Figure 4. 16E6/FN123 HFKs at shared timepoints had reduced senescent marker expression and maintained cell cycling compared to 16E6/LXSN HFKs.

(A) 16E6/LXSN and 16E6/FN123 HFK3 (A) or HFK4 (B) cells were stained for senescence associated beta-galactosidase (beta-gal) at early and late shared passages (noted as asterisks in Figure 2C and D). (A) At an early shared passage, HFK3 cells were equivalently stained (11.9% vs 9.8%). At a late shared passage, 16E6/LXSN HFK3 had increased staining (89.3% vs 11.2%). (B) At an early shared passage, 16E6/LXSN HFK3 cells had increased staining (18.2% vs 4.0%).
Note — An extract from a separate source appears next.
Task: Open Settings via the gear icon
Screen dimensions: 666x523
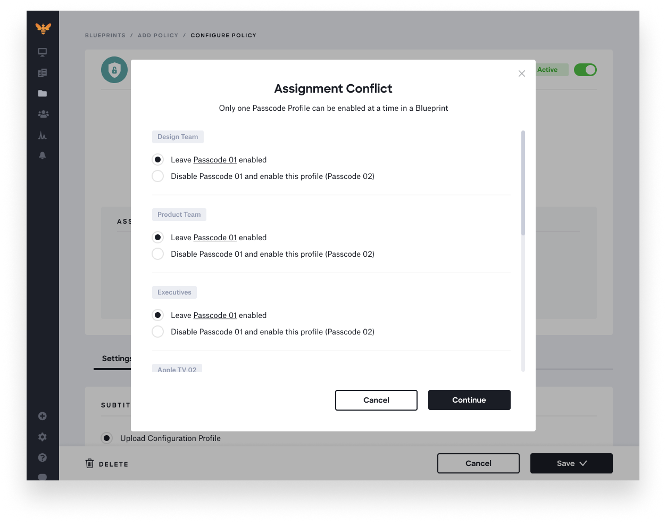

At a late shared passage, this was maintained (18.3% vs 4.8%). (C and D) 16E6/LXSN and 16E6/FN123 HFK3 and HFK4 cells were synchronized by density arrest and then released. HFK incorporation of BrdU and propidium iodide were quantified at 1, 4, and 11 hours after release. (C) 16E6/FN123 HFK3 had more than 1½ times as many cells in S phase at 1 hour compared to 16E6/LXSN HFK3, and 16E6/FN123 HFK3 advanced through the cell cycle more rapidly than 16E6/LXSN HFKs at 4 and 11 hours. (D) 16E6/LXSN HFK3 remained in G2/M at 1, 4, and 11 hours after release whereas 16E6/FN123 HFK4 maintained a typical cycling pattern.